Parsing the issues and finding a middle ground -- another attempt

John C Klensin klensin at jck.com
Fri Feb 27 23:12:56 CET 2009


--On Friday, February 27, 2009 13:08 -0800 Erik van der Poel
<erikv at google.com> wrote:

> Hi Vint,
> 
> Thank you for your patience.
> 
> On Thu, Feb 26, 2009 at 6:32 PM, Vint Cerf <vint at google.com>
> wrote:
>> if we reject Esszet and final sigma as PVALID, then the
>> present situation in which they are mapped means that their
>> use will fail under IDNA2008 - because they only worked as a
>> consequence of mapping under IDNA2003.
> 
> No, they would only fail under IDNA2008 if the pre-processor
> did not map them. (The pre-processor spec is outside the
> current list of IDNA2008 drafts.)

Or if whatever application is doing the lookup does not
implement the hypothetical pre-processors spec.   There is no
way to guarantee that it will be implemented.  So the reality is
that we will have three types of implementations:

	* IDNA2003-conforming (map Eszett to "ss", final sigma
	to lower case sigma, and ZWJ/ZWNJ to nothing)
	
	* IDNA2008-conforming, without preprocessor (reject
	Eszett and Final Sigma, treat ZWJ and ZWNJ as themselves
	with a greater or lesser degree of contextual checking.
	
	* IDNA2008-conforming plus preprocessor (map Eszett and
	final sigma as above (over the objections of the German
	registry, treat ZWJ and ZWNJ as themselves).

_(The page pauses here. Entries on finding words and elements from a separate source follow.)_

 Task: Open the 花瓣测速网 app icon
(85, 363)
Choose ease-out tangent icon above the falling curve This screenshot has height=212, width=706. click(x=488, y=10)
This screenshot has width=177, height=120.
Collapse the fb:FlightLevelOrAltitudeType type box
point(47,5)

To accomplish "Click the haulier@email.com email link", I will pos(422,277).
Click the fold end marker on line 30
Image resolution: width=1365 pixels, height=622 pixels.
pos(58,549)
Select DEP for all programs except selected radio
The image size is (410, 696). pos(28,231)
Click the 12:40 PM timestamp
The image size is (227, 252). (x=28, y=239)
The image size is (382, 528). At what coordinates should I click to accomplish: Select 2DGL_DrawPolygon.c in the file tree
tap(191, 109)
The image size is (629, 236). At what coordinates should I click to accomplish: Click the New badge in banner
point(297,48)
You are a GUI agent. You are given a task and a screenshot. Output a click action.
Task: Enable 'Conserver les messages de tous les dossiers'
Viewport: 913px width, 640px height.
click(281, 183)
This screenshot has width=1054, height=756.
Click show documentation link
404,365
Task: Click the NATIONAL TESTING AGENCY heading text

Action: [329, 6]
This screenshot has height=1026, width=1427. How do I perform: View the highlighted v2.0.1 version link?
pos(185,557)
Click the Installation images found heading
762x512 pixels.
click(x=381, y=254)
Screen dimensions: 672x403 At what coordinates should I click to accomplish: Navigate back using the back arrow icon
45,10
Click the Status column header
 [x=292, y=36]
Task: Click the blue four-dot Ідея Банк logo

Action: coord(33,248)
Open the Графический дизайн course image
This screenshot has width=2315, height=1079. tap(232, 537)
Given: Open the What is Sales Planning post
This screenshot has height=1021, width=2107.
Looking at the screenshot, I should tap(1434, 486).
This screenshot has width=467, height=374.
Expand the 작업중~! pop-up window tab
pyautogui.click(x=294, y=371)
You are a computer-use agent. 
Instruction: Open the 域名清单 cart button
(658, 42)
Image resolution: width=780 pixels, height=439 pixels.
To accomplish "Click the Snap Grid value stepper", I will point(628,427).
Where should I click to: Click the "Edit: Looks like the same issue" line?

That gives us a three-way incompatibility, not just a two-way
one.  Not clear to me that it is an improvement.

>> If we
>> allow them as PVALID and let the registries include both
>> formerly mapped and unmapped forms, at least I think we end
>> up with something that can accommodate both usages except
>> that the occurrence under IDNA2008 would be through direct
>> use of both forms with punycoding of each.
> 
> I believe Vaggelis has been explaining that the .gr registry
> folks are not entirely happy with the DNAME half-solution. If
> we make Final Sigma PVALID (and refrain from mapping it to
> Normal Sigma), the .gr folks will have to add even more DNAMEs.

I'd really like to see a solution to the problems this poses.  I
don't know of one that is at all plausible.  Trying to correct
things back to final sigma on display doesn't work without
hyphens (or some equivalent -- someone could, of course,
introduce ZWNJ into Greek) or prohibits them in the middle of a
label.  Trying to do this with a metadata file doesn't work
unless the file is per-domain and identifies exactly which
characters are to be converted and even that doesn't solve the
non-web question.
 
> Vaggelis has said that a PVALID Final Sigma does have its
> "advantages", and I believe one of them would be the ability to
> display the Final Sigma to users. However, as I have
> explained, you can get the display advantage via
> http://<domain-name>.gr/idndisp.txt without leaving Final
> Sigma unmapped.

Could you be very specific about what you think would be in that
file and how it would work.  I'm having trouble forming a
picture.  If it just says "if you see a sigma at the end,
display final sigma", then it doesn't cover the embedded cases
that occur when words are catenated to form labels.   And I
still want to hear how this would work for other protocols,
including protocols that don't exist yet, and how caching would
be handled.  Does that file ever expire or get updated and, if
so, what are the timeout conditions?  And how would it work for 
   string-in-greek.somedomain.biz.
which has nothing to do with the .GR TLD?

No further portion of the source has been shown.